Like a large bright star held above the clouds on a long lonely desert night during the final moments of the month known as December there stood a highway billboard that sang out to those who passed it by, “Feel the force Luke…if you follow me, you can let go of everything taking you down. Trust in me and I shall give you cha-ching.”



3:23 this morning, the only sign lit like yesterday’s noon time temp was the Power Ball sign that boldly read $260 million.



I can barely tell you what it’s like to have a twenty dollar bill in my pocket. What in Sam Hill is $260 million? If Dad caught me anywhere near that trash he’d latch his mighty grip onto the back of my shirt and pull back this 225 pound frame, expressing a stern Montana cowboy warning, “There’s trouble in those numbers son…you go anywhere near that junk in the trunk and you’ll be paying a price much larger than the tallest skyscraper.”

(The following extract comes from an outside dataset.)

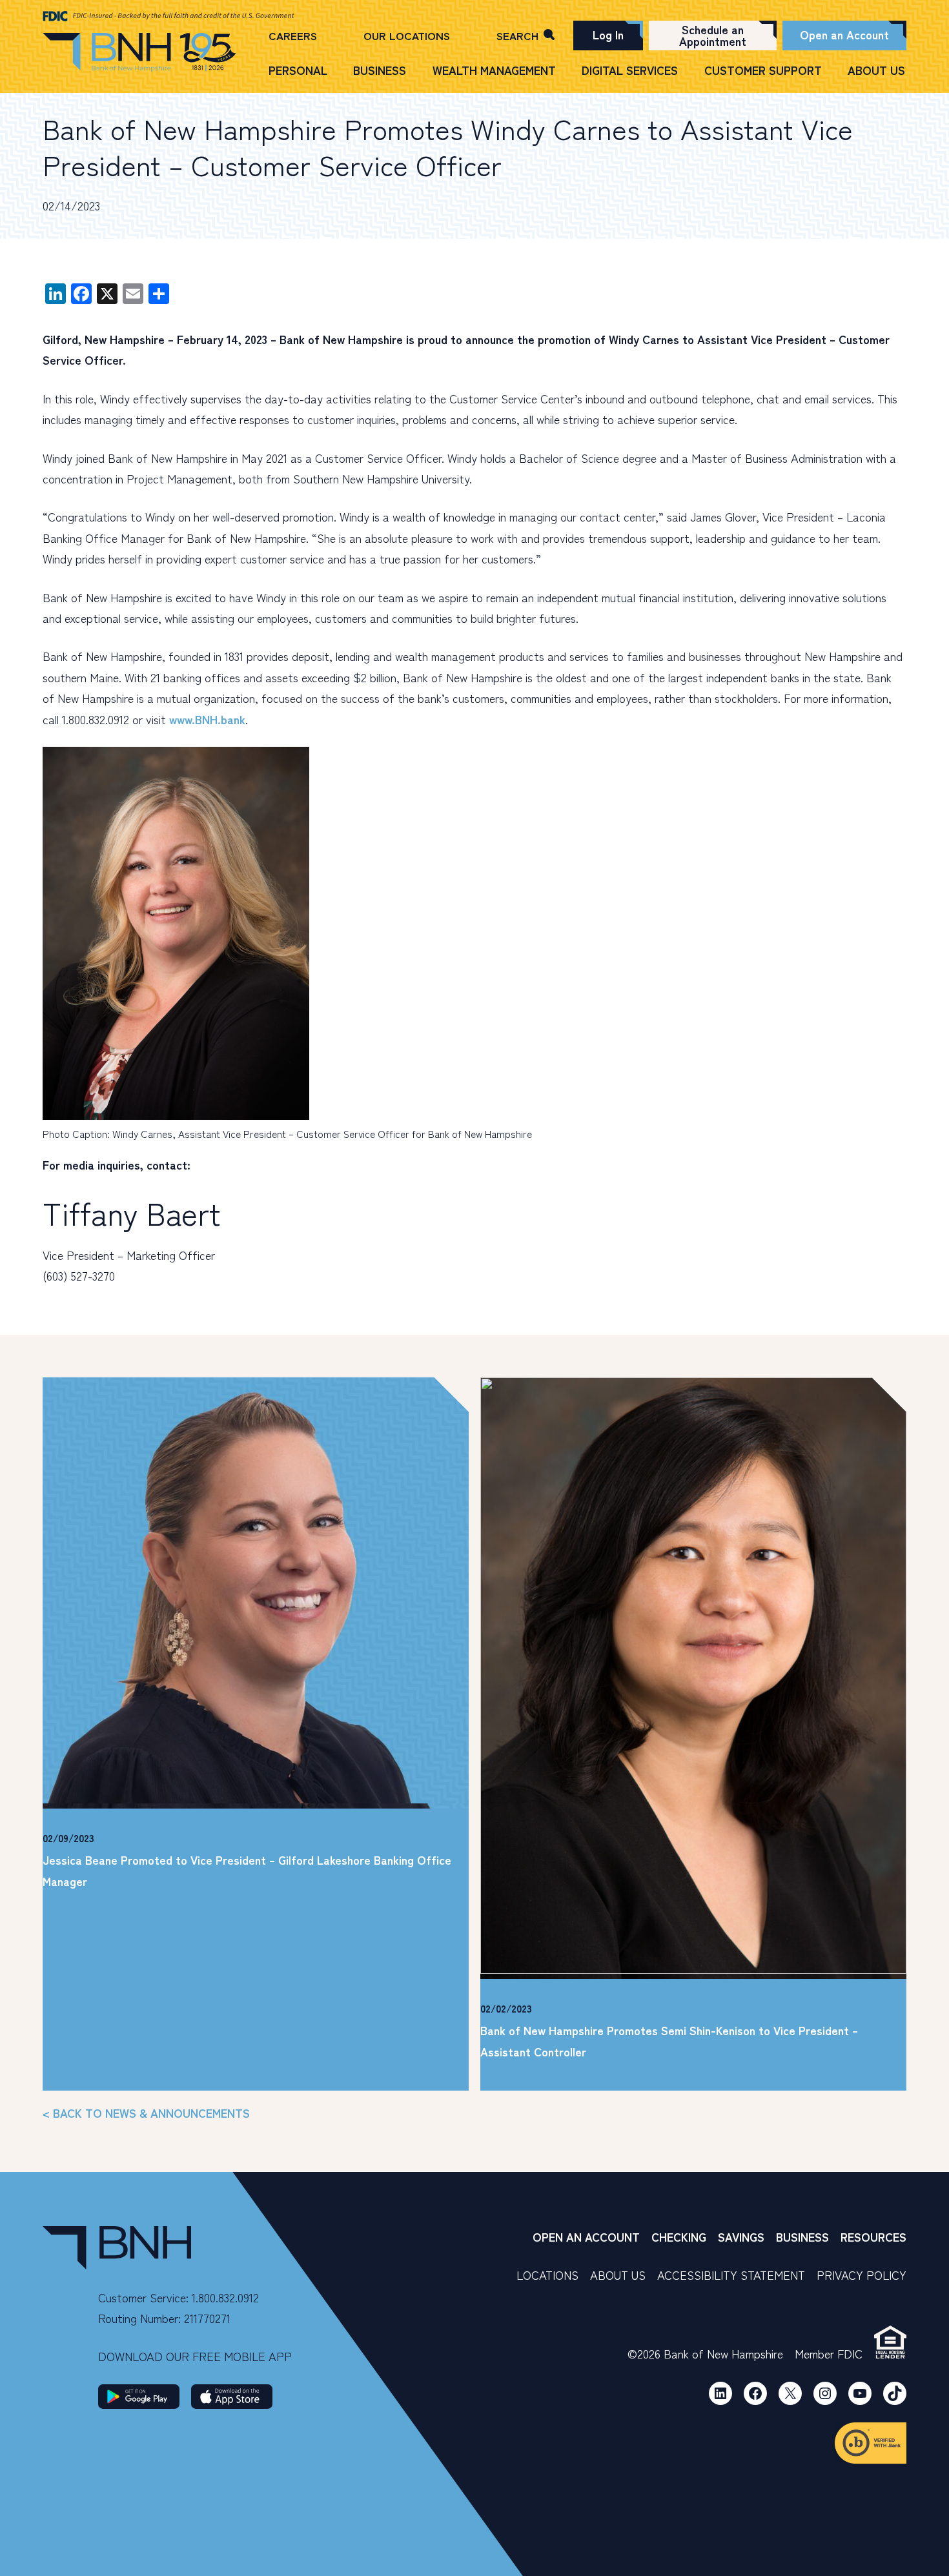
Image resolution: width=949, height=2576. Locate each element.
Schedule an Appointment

$260 million seems like a lot of fun until you find yourself snuggling up to Travis McCoy’s latest release Billionaire. $260 million is only a quarter of the way to what he calls the pentacle of life. Travis does a great job capturing the sing-a-bility of all who dream—like a late night info-mercial you too can be seriously rich and famous like Oprah Winfrey.



Warner Brother’s is set to release a new movie called Lottery Ticket—a man whose numbers match can’t cash in his winning tickets because it’s the July 4th holiday. Once the neighborhood, city and world catch onto his identity…all that seemed surreal quickly evolves into a series of choices and nightmares.



I’ve always wondered how those who win American Idol truly feel. It’s fun to shout, “I’m going to Disney World!” But how many times can you do it before your dreams no longer seem important? A big night on stage is no different than selling a used car to a family who can barely afford a ten speed bicycle.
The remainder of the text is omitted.